Porém, manifestação do interesse não reflete o início imediato de operação. Muitos hospitais ainda estão em fase de análise técnica ou aguardam pactuação local e já é apontado um risco de adesão inicial abaixo do esperado, o que pode comprometer as metas financeiras e de impacto sobre a fila do SUS.

A primeira operadora a aderir foi a Hapvida, ainda em agosto de 2025, quando iniciou os primeiros atendimentos do SUS na rede privada através do Hospital Ariano Suassuna em Recife (PE). Os dados públicos relatam que os pacientes contemplados foram atendidos em procedimentos como cirurgias de quadril e vesícula, além de tomografias e ressonâncias magnéticas.

O Ministério da Saúde já divulgou que mais de 190 hospitais privados e filantrópicos já manifestaram interesse em participar e, até o mês de setembro, 37 instituições já tiveram suas programações aprovadas, em fase de pactuação com estados e municípios (constam unidades em Pernambuco, Ceará e Rio de Janeiro, incluindo hospitais filantrópicos de referência em oncologia e ortopedia).

No entanto, alguns desafios ainda se encontram sobre a mesa, como uma coordenação com o SUS, a fim de garantir que os pacientes sejam direcionados corretamente sem riscos de sobreposição ou seleção de casos mais simples pela rede privada. Isso deve trazer luz sobre a capacidade de comunicação e transparência do programa, garantindo por sua vez que a sociedade tenha acesso a relatórios regulares sobre atendimentos realizados, valores abatidos e impactos na fila.

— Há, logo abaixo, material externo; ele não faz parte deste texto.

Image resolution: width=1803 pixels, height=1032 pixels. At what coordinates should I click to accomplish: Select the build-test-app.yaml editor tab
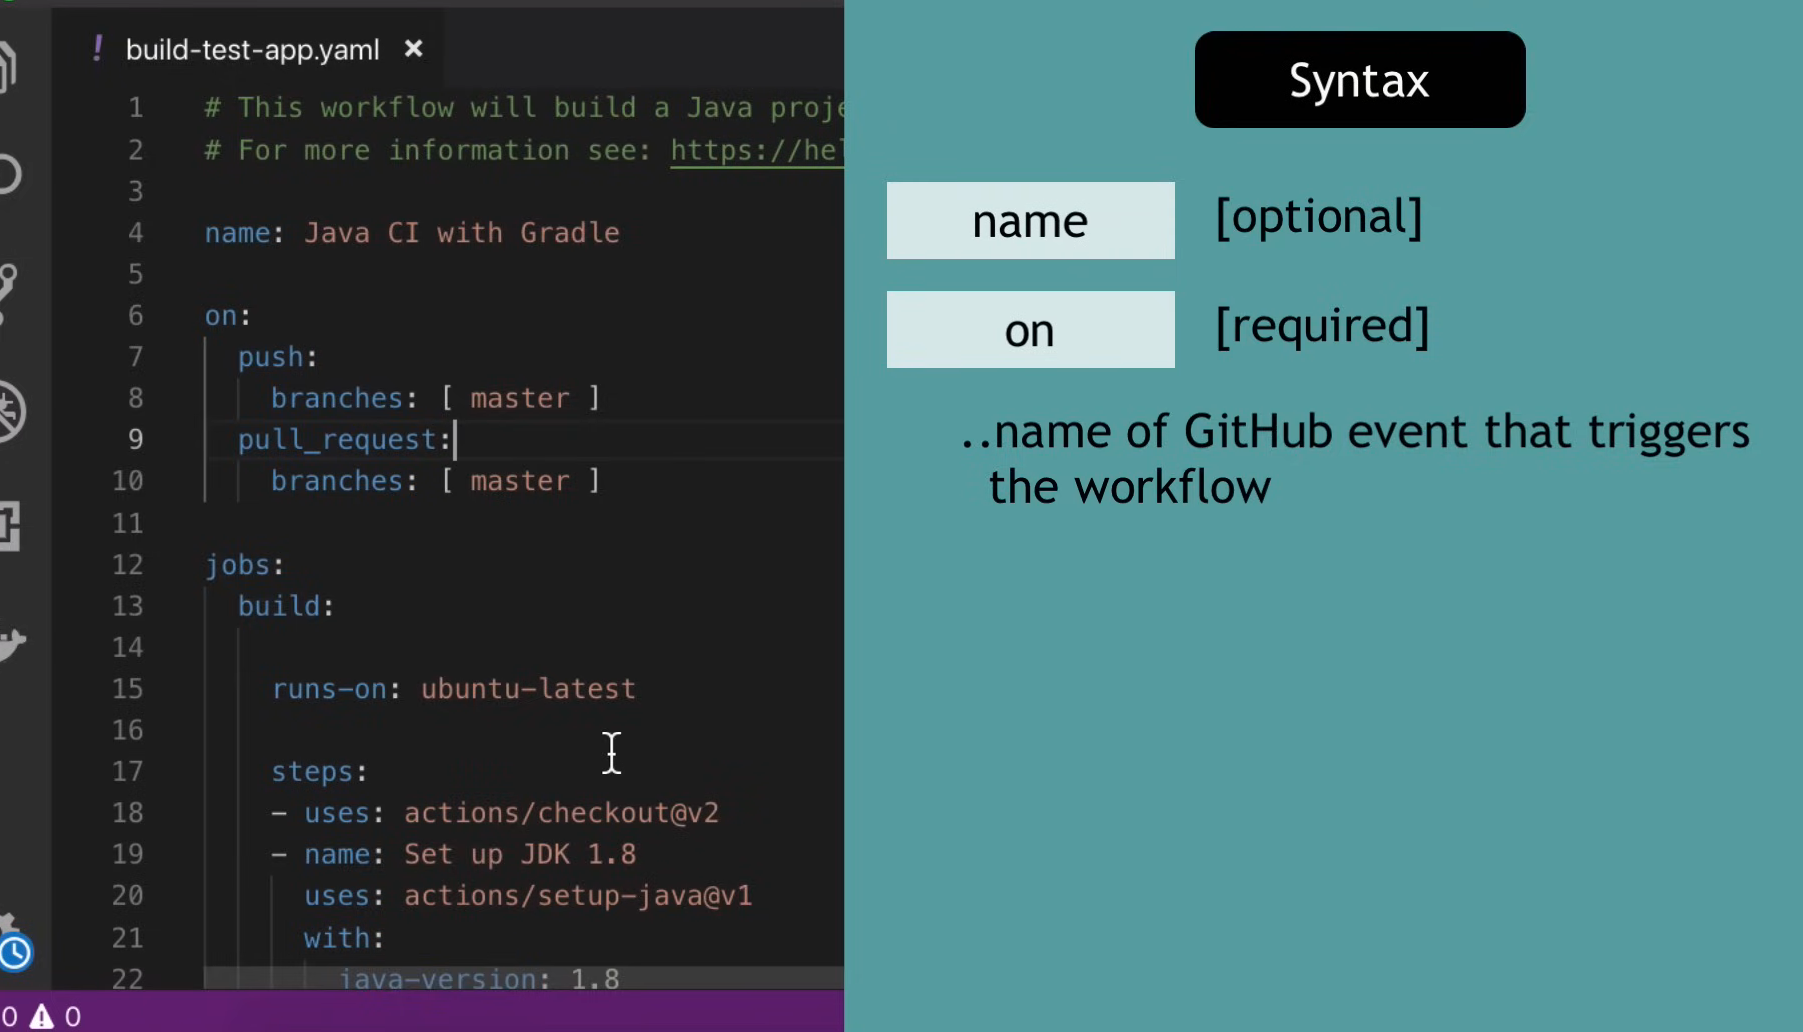[252, 50]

A viabilidade econômica do processo também é importante, pois há a necessidade de reajuste da tabela de repasse do SUS para tornar os atendimentos atraentes ao setor privado.

Além disso, será necessária uma coordenação conjunta entre ANS (Agência Nacional de Saúde Suplementar) e Ministério da Saúde para garantir a governança e fiscalização do programa, evitando que operadoras venham substituir obrigações com seus beneficiários privados por atendimentos ao SUS.

Voltando agora ao tema da integração de dados, a conversão de dívidas também se relaciona à transformação digital da saúde. Caso cada atendimento realizado no âmbito desse programa fosse automaticamente registrado na RNDS, o paciente teria um histórico integrado, médicos públicos e privados poderiam acessar os dados, e haveria maior rastreabilidade da efetividade do modelo.

A convergência entre dados clínicos integrados e cooperação público-privada em atendimentos pode ser o próximo grande passo para aproximar a saúde suplementar e o SUS em torno de uma visão mais sistêmica. Porém, voltam aqui os temas que refletem riscos e interesses entre os diversos integrantes da cadeia.

A grande conclusão é que o programa “Aqui Tem Especialistas”, apesar de ser uma agenda de curto prazo alinhada a uma ação emergencial de redução de filas, pode apontar para uma agenda de médio prazo mais relevante: dados unificados, cooperação financeira e clínica, e corresponsabilidade entre os setores público e privado. Os primeiros atendimentos realizados em Recife são ainda pouco (oito pacientes, conforme divulgação), mas são simbólicos! Os próximos meses dirão se o programa conseguirá ganhar escala e cumprir sua promessa de transformar dívidas em saúde real.